-- START Provided records --

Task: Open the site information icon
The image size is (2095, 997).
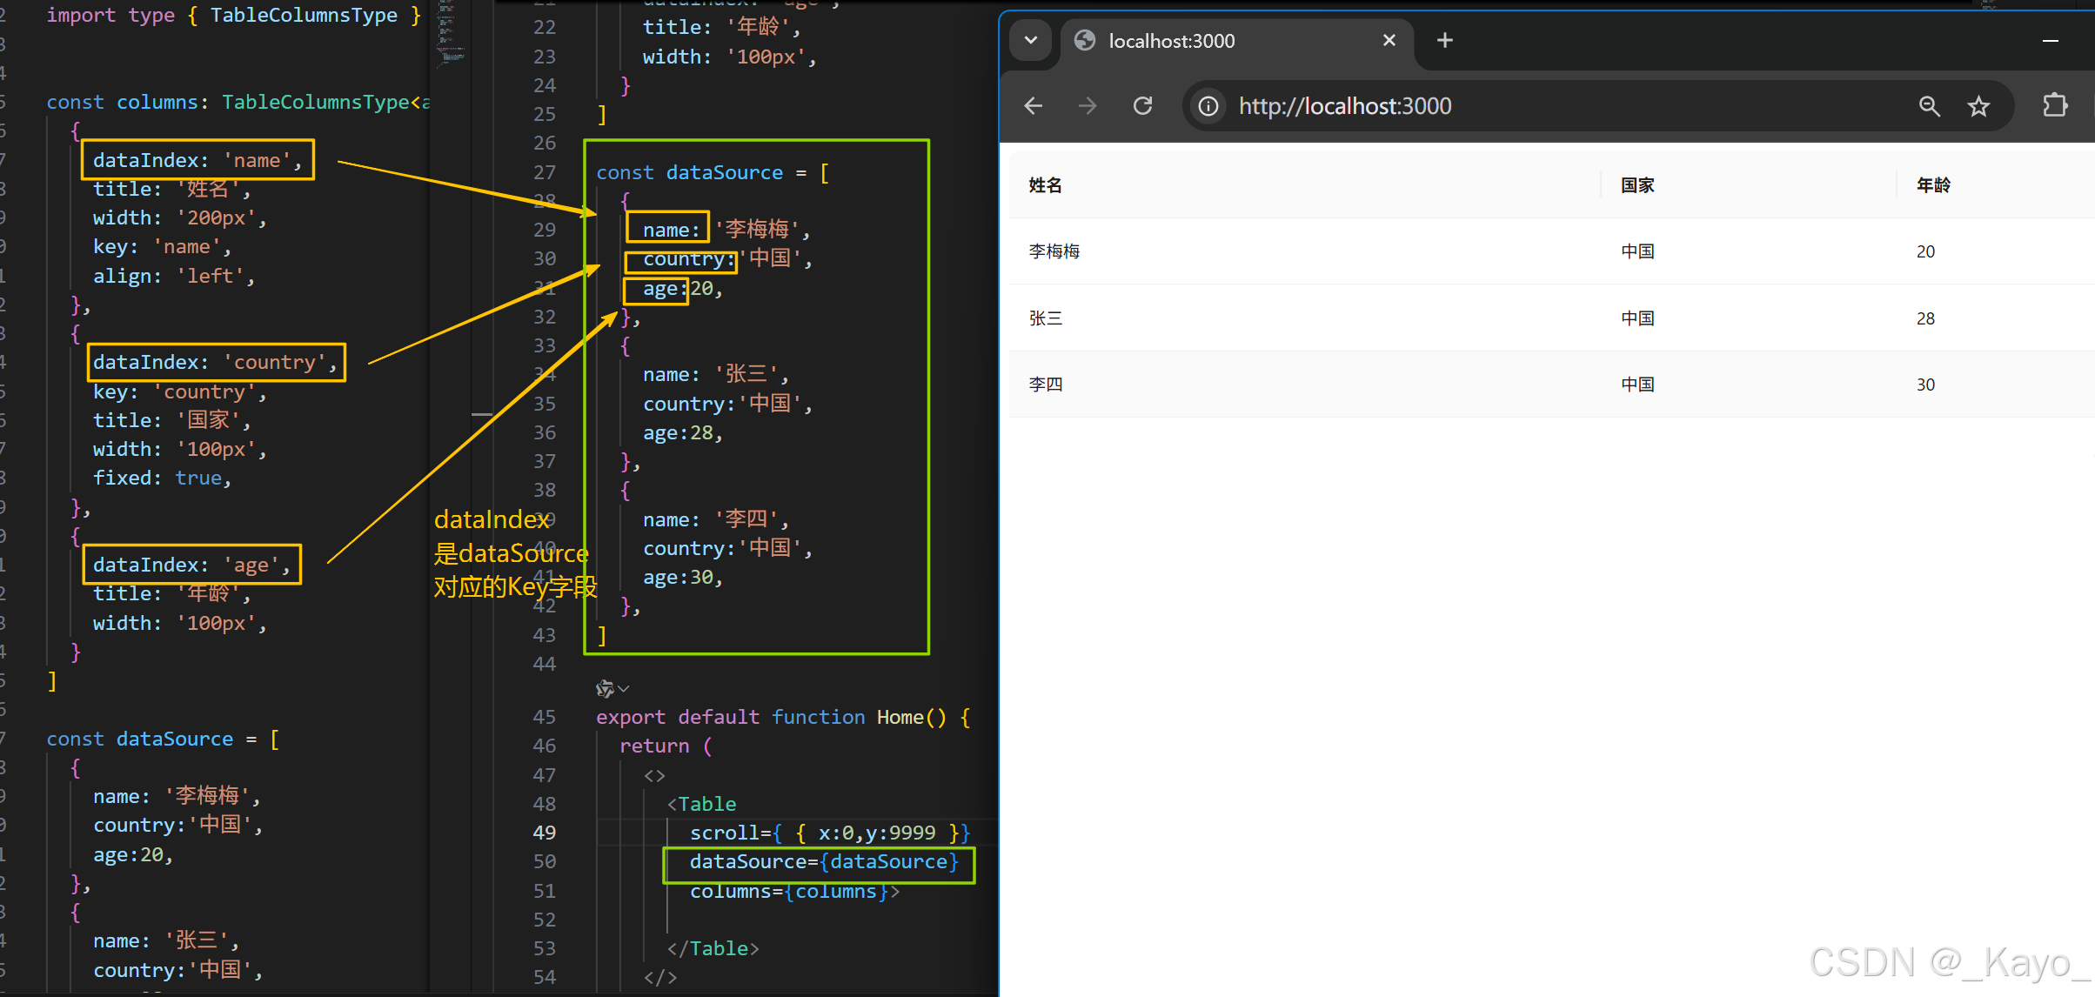Action: point(1208,106)
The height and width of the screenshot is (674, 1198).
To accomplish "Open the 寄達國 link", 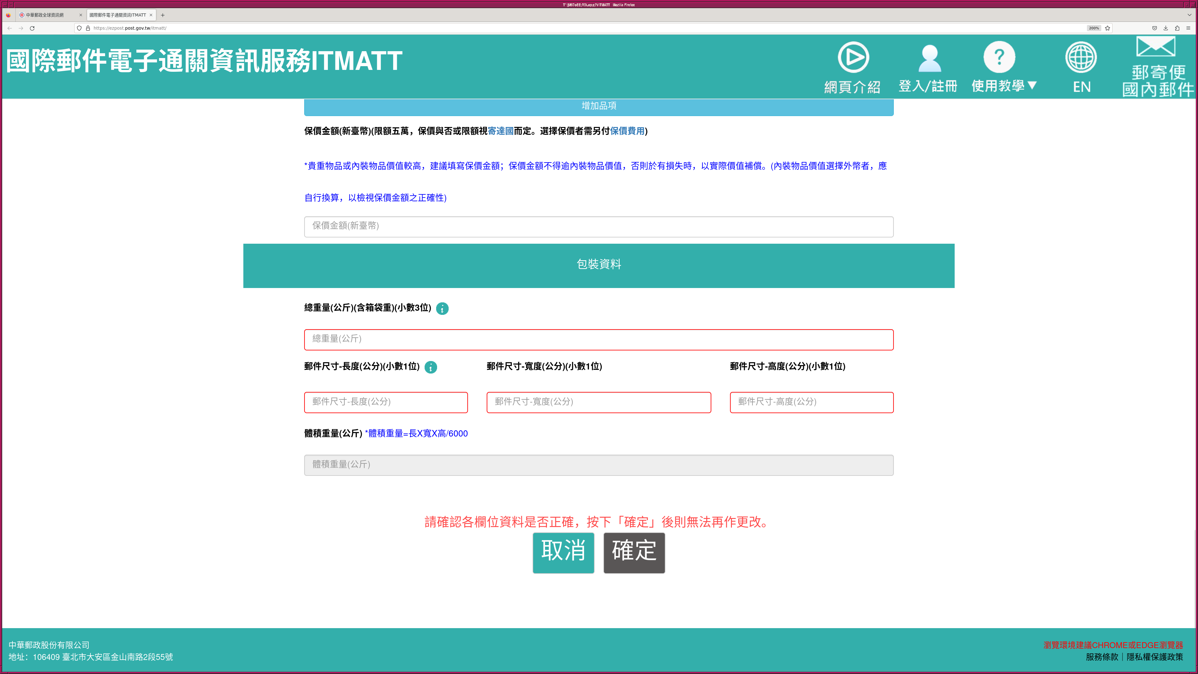I will point(500,131).
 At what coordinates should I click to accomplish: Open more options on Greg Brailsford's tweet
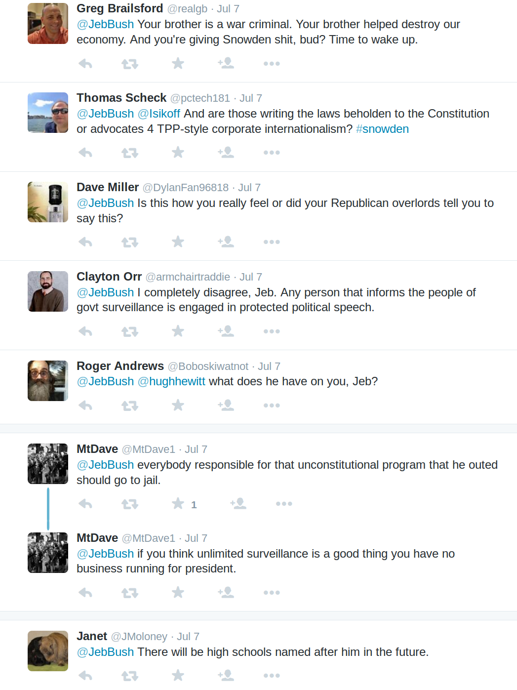click(x=272, y=64)
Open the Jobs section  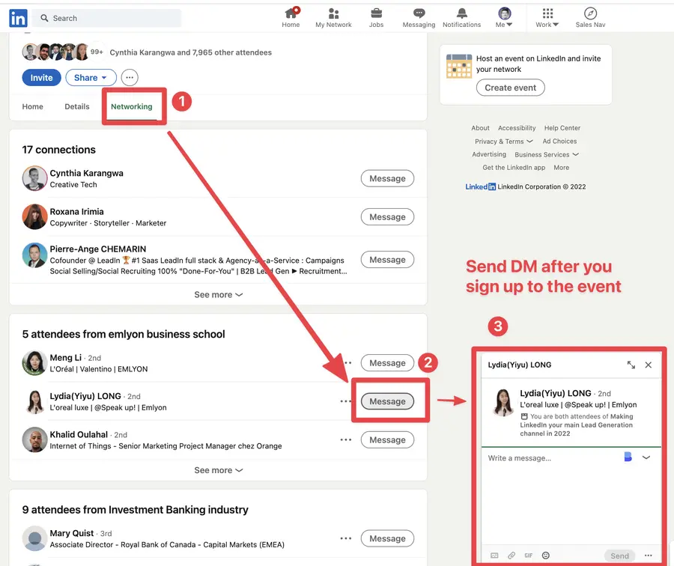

-- END Provided records --

Aim: Rewrite the stretch from the line containing "At what coordinates" through the end of the entries, replacing "tweet" with "post" and changing nothing else. Leave the pictures out.

Written answer:
 At what coordinates should I click to accomplish: Open more options on Greg Brailsford's post
click(x=272, y=64)
Open the Jobs section  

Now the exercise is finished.